(What is needed): Write out the line that contains "Task: Open Service Directory from the sidebar", then every following line to the end of the records below, with no other lines and no changes.
Start of Excerpted data
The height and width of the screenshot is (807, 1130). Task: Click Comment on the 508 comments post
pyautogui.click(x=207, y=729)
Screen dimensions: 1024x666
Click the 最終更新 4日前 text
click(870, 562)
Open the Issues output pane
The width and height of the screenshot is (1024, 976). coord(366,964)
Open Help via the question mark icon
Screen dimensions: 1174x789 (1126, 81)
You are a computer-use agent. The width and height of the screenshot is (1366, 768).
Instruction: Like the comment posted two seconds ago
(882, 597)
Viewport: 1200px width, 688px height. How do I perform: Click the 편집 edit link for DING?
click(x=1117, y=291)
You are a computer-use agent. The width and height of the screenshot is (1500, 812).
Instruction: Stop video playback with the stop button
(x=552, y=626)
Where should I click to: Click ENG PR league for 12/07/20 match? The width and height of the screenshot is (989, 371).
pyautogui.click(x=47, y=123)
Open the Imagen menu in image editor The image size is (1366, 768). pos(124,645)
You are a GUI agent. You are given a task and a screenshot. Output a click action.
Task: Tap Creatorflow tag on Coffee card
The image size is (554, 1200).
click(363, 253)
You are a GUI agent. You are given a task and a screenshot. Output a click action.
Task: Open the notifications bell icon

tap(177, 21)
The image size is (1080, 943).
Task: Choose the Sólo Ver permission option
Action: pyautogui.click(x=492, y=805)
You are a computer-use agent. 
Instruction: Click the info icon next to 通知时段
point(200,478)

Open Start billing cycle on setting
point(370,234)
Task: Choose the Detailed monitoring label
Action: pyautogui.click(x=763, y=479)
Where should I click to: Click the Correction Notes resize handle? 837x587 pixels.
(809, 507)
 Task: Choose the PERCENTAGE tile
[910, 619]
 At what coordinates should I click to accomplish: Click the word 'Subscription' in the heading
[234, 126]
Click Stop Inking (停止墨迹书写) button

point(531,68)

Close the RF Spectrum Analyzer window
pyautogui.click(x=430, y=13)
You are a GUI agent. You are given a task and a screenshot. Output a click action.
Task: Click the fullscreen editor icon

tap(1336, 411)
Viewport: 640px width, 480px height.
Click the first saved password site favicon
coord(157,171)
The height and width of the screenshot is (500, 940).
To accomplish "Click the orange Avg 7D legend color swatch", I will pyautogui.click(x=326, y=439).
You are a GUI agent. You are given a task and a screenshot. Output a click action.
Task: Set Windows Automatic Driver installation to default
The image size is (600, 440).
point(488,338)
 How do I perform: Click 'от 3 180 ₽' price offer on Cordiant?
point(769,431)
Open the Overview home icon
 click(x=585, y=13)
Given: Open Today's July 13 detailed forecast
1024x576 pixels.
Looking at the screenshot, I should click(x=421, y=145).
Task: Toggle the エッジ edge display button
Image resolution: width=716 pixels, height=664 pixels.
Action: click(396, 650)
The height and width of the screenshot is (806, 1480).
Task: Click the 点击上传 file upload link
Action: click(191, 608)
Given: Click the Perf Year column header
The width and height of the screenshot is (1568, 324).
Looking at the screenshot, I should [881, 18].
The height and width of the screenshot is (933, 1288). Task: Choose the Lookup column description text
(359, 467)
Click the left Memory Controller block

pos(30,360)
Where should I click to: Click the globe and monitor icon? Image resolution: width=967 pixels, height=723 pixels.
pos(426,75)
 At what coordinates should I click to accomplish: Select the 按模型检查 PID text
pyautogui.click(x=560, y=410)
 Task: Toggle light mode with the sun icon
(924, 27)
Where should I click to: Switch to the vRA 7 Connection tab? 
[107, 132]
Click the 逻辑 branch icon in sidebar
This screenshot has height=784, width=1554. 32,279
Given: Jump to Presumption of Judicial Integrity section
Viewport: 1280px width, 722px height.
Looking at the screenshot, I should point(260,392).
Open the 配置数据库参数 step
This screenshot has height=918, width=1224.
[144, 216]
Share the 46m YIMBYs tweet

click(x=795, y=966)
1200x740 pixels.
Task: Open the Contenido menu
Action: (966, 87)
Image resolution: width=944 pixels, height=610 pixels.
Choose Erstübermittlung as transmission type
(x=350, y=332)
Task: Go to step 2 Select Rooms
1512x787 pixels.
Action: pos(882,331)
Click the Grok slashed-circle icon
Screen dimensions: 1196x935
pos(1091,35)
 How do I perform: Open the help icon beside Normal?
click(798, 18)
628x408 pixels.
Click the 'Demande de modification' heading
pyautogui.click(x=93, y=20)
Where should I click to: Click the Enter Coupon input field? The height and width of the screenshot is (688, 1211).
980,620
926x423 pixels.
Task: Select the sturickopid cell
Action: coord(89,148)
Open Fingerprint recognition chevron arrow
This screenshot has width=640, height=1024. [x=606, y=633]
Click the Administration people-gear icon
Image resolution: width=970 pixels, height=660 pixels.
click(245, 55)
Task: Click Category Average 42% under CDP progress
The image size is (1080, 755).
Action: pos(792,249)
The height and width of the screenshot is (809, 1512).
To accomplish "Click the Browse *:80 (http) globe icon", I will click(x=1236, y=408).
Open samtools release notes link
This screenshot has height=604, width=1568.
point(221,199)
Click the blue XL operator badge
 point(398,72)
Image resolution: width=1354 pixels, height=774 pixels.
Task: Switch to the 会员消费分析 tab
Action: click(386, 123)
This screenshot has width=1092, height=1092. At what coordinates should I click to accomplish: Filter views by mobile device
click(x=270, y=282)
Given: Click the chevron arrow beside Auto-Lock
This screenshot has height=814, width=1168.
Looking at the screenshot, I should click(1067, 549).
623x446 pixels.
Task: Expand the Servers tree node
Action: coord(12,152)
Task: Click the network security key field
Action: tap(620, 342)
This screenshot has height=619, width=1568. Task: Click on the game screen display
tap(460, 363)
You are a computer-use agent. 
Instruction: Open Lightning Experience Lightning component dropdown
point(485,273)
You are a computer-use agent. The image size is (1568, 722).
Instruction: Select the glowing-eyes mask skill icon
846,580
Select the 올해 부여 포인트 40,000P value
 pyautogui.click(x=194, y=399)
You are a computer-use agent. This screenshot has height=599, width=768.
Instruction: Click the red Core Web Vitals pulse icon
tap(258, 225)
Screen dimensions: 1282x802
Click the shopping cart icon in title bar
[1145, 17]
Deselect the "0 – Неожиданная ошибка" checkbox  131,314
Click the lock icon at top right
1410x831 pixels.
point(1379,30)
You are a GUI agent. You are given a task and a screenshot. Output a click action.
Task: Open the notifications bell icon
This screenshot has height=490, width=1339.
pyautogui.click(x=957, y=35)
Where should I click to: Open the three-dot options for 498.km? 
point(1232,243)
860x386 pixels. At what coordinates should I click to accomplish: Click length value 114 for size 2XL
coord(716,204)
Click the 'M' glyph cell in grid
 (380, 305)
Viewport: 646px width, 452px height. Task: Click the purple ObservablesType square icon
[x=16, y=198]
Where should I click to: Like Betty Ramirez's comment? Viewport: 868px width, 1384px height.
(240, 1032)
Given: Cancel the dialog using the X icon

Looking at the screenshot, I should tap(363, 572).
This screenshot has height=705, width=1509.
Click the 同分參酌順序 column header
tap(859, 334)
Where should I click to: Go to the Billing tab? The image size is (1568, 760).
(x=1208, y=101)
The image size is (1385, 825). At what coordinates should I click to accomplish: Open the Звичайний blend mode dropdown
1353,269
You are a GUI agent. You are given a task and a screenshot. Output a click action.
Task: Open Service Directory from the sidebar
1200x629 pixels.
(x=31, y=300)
End of Excerpted data
(Solution for this task):
Task: Open Service Directory from the sidebar
1200x629 pixels.
(x=31, y=300)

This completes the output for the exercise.